• EXERCISE DESCRIPTION: Please repeat the rows below word for word, from the line containing "In order to click on system-name-label: System" through the line containing "The height and width of the screenshot is (1200, 1200).", and give only those lines.

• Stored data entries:
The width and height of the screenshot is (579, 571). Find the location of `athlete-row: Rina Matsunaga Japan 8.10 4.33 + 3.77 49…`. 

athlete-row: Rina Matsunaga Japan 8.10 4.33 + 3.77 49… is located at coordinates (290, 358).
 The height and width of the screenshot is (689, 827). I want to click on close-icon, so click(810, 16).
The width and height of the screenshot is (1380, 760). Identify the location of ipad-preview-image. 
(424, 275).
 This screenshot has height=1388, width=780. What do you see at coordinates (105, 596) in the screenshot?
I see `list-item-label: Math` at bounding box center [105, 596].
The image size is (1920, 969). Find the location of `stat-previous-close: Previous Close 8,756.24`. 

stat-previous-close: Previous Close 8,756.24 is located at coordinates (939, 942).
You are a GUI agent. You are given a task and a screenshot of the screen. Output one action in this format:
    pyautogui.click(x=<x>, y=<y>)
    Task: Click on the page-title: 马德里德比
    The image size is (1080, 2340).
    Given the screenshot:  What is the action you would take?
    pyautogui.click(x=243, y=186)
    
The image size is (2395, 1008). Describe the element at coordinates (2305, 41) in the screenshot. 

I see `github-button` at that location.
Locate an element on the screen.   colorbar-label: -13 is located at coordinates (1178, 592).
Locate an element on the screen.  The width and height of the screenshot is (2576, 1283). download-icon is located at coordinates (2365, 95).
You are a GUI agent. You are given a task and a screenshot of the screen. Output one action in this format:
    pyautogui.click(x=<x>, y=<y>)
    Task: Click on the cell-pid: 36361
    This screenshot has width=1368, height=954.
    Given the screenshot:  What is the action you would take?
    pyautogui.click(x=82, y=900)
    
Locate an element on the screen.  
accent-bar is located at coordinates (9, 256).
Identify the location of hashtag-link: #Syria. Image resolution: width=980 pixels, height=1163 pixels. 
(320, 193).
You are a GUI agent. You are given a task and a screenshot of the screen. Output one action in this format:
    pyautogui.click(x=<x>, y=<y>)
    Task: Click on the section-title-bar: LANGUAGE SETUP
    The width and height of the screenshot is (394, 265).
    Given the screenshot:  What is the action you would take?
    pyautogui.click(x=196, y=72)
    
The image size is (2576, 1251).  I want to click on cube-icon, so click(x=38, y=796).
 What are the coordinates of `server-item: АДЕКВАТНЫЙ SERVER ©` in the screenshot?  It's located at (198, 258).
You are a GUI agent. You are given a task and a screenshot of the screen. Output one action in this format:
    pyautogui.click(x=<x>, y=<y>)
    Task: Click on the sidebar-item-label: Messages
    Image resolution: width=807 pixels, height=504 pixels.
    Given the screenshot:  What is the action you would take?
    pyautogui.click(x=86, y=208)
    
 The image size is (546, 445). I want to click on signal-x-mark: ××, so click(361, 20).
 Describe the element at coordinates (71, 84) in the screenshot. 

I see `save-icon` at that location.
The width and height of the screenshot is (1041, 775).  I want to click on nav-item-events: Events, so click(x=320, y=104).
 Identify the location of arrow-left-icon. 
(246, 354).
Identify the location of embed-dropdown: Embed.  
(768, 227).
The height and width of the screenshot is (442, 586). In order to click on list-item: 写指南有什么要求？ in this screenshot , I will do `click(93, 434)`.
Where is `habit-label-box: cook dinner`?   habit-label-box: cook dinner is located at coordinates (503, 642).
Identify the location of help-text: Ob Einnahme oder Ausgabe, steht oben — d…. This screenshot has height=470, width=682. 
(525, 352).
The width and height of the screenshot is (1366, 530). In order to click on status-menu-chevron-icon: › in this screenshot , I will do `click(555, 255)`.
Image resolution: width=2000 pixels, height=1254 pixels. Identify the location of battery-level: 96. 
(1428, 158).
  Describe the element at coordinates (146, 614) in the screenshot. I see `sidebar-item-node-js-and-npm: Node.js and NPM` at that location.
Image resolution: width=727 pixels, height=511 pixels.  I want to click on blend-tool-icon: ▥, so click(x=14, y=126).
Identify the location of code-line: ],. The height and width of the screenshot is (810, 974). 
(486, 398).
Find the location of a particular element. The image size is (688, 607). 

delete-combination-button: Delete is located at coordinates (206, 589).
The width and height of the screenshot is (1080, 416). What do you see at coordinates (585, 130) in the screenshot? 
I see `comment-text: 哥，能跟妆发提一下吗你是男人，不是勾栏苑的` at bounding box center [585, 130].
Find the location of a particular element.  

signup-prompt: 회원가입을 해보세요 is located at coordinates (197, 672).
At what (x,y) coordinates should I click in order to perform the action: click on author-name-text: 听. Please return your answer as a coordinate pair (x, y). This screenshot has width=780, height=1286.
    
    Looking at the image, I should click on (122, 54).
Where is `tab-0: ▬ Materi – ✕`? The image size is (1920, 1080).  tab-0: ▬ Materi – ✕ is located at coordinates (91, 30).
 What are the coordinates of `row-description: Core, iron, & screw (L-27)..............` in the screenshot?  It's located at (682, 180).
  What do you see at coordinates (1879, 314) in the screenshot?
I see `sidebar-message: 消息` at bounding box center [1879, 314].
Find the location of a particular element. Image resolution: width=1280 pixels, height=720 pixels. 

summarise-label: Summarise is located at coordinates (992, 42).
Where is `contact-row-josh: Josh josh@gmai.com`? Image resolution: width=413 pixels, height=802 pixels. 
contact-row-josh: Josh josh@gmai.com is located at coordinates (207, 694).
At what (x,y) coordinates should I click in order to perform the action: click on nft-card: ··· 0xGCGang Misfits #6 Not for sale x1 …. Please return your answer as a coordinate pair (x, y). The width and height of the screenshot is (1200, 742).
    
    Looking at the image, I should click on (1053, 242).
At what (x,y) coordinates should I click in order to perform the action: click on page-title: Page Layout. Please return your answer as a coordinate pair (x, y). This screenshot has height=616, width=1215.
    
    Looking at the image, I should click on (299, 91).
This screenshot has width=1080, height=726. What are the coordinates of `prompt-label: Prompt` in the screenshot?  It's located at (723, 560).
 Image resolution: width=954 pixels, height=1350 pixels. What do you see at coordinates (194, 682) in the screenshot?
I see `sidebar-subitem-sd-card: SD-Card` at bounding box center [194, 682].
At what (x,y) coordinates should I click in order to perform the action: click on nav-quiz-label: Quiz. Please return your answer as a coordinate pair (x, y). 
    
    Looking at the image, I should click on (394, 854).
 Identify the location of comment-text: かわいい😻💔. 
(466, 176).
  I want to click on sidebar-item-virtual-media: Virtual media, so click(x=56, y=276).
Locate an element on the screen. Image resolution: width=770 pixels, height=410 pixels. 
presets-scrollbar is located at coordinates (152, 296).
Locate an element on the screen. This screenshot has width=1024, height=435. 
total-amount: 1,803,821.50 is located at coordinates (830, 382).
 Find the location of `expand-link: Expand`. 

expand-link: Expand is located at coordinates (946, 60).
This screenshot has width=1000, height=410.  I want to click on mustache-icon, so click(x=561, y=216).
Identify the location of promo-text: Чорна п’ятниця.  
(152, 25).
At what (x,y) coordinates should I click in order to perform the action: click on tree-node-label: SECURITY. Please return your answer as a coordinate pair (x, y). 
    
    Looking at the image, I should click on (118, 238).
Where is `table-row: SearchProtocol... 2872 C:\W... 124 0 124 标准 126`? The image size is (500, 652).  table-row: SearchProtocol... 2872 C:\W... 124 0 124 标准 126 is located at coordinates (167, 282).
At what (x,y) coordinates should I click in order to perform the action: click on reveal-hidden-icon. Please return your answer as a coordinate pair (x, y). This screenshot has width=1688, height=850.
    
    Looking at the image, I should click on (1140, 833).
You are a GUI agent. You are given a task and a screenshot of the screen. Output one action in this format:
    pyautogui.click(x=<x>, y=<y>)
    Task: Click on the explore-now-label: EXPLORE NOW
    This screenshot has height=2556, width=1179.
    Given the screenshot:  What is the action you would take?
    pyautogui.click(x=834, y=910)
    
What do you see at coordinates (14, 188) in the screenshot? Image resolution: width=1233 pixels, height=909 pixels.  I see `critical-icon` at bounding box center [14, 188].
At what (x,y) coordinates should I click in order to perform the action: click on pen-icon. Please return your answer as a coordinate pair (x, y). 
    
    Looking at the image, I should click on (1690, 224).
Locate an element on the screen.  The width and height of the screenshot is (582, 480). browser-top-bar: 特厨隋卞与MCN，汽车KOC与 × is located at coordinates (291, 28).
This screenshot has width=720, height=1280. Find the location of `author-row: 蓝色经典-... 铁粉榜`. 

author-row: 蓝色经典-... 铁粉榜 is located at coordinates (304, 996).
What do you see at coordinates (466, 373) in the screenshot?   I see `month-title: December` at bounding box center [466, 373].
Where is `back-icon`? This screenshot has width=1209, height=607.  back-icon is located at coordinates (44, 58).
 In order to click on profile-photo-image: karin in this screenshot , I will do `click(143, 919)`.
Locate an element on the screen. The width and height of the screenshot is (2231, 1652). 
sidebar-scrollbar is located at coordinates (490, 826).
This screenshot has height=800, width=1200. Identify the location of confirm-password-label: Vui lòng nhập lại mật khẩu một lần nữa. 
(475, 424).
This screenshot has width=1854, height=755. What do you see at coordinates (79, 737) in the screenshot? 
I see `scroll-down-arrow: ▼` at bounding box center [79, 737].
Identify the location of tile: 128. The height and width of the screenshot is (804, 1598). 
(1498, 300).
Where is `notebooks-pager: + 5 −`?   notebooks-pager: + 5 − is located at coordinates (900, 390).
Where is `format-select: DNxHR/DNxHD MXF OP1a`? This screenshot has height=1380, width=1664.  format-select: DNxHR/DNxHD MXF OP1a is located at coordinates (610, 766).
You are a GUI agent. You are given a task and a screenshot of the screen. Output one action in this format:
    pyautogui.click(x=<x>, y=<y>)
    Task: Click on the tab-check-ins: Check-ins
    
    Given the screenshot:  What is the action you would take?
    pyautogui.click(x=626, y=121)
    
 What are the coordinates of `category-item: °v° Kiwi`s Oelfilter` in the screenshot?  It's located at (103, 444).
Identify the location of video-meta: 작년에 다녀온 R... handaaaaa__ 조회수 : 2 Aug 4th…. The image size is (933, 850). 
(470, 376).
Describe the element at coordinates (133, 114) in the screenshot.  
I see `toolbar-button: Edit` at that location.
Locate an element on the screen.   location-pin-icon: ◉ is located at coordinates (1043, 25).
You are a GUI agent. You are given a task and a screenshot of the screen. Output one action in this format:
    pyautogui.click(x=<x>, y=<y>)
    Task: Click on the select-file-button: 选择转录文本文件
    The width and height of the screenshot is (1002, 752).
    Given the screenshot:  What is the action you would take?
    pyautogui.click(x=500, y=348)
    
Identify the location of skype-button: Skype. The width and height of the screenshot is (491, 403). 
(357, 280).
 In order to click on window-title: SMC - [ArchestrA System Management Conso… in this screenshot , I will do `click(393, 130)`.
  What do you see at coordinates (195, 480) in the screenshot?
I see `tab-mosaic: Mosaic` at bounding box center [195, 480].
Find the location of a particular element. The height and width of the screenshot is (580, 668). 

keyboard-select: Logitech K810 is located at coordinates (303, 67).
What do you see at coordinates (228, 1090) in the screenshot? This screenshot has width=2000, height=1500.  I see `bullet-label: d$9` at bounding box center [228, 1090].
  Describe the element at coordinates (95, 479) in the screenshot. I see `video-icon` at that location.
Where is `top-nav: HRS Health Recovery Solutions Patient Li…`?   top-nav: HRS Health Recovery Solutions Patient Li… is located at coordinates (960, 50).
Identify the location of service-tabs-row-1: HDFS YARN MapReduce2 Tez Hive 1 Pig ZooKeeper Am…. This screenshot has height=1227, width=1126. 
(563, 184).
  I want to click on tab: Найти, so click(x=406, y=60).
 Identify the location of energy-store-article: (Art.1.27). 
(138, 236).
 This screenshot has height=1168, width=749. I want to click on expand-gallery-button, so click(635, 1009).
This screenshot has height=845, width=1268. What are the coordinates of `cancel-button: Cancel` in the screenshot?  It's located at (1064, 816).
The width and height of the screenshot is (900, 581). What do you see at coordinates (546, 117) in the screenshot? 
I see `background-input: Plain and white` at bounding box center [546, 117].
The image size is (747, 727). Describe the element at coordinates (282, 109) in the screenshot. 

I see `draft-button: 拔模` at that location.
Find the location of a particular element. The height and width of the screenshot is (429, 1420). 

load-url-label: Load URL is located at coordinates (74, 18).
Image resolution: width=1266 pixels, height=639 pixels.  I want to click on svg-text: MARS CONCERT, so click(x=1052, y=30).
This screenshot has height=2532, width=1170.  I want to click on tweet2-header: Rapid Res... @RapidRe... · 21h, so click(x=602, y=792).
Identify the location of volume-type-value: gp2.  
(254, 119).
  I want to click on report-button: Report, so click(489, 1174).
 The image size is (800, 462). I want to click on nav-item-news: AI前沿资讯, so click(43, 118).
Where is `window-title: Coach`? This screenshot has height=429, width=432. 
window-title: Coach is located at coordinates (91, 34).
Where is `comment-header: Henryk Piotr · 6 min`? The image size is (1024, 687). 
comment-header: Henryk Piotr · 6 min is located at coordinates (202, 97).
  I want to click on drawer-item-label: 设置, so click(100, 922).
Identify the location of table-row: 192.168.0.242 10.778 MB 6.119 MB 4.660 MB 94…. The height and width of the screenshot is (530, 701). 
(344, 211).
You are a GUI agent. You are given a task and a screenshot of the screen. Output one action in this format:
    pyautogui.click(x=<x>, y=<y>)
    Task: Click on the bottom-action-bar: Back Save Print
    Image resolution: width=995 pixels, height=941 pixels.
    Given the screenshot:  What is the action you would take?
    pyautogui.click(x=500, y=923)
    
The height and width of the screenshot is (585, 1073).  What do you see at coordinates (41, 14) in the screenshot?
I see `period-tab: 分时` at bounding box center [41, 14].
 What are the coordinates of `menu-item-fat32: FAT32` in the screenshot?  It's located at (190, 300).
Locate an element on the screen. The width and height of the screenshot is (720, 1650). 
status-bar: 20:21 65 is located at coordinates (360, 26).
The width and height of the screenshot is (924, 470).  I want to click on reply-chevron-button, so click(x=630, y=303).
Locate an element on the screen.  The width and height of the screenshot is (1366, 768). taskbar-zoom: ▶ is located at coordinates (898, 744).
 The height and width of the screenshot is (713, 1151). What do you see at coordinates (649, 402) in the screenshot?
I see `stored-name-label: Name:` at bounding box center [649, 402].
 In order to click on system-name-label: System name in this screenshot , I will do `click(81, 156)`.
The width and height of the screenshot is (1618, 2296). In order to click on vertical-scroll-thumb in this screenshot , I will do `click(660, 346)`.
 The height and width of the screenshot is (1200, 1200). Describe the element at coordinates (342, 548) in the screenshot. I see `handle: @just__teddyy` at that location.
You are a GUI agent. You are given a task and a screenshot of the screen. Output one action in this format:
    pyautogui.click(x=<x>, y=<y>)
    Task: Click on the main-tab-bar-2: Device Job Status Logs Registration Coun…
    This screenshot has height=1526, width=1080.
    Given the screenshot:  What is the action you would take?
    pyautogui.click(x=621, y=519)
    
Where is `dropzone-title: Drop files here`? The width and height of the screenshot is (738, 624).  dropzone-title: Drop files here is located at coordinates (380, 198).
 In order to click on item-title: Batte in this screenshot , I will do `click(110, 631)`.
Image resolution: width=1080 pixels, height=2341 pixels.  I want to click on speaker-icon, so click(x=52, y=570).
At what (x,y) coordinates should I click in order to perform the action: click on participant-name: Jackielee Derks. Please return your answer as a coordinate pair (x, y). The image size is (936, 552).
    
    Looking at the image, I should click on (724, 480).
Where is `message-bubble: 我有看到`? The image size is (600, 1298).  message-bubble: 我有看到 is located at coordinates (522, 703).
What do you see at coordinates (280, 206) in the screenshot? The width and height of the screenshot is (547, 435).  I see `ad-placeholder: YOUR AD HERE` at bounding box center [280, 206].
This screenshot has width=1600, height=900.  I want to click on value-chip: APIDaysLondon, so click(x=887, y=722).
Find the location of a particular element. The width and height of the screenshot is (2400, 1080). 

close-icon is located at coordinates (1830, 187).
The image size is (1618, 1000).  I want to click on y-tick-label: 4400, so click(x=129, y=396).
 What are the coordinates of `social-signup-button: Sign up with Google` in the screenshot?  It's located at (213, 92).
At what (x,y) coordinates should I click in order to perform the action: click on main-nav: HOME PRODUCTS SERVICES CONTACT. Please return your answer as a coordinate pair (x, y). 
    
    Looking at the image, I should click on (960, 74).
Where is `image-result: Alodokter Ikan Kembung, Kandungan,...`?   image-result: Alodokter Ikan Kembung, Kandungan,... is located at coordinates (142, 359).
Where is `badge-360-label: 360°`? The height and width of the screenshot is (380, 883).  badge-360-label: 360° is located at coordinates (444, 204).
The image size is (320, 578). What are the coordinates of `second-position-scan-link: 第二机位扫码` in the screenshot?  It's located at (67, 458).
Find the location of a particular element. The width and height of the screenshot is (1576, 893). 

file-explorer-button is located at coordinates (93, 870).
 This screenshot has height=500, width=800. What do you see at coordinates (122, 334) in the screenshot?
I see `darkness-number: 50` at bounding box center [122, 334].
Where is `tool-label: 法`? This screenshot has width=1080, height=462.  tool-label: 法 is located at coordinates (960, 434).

• OUTPUT OF THE TASK:
 In order to click on system-name-label: System name in this screenshot , I will do `click(81, 156)`.
The width and height of the screenshot is (1618, 2296). In order to click on vertical-scroll-thumb in this screenshot , I will do `click(660, 346)`.
 The height and width of the screenshot is (1200, 1200). Describe the element at coordinates (342, 548) in the screenshot. I see `handle: @just__teddyy` at that location.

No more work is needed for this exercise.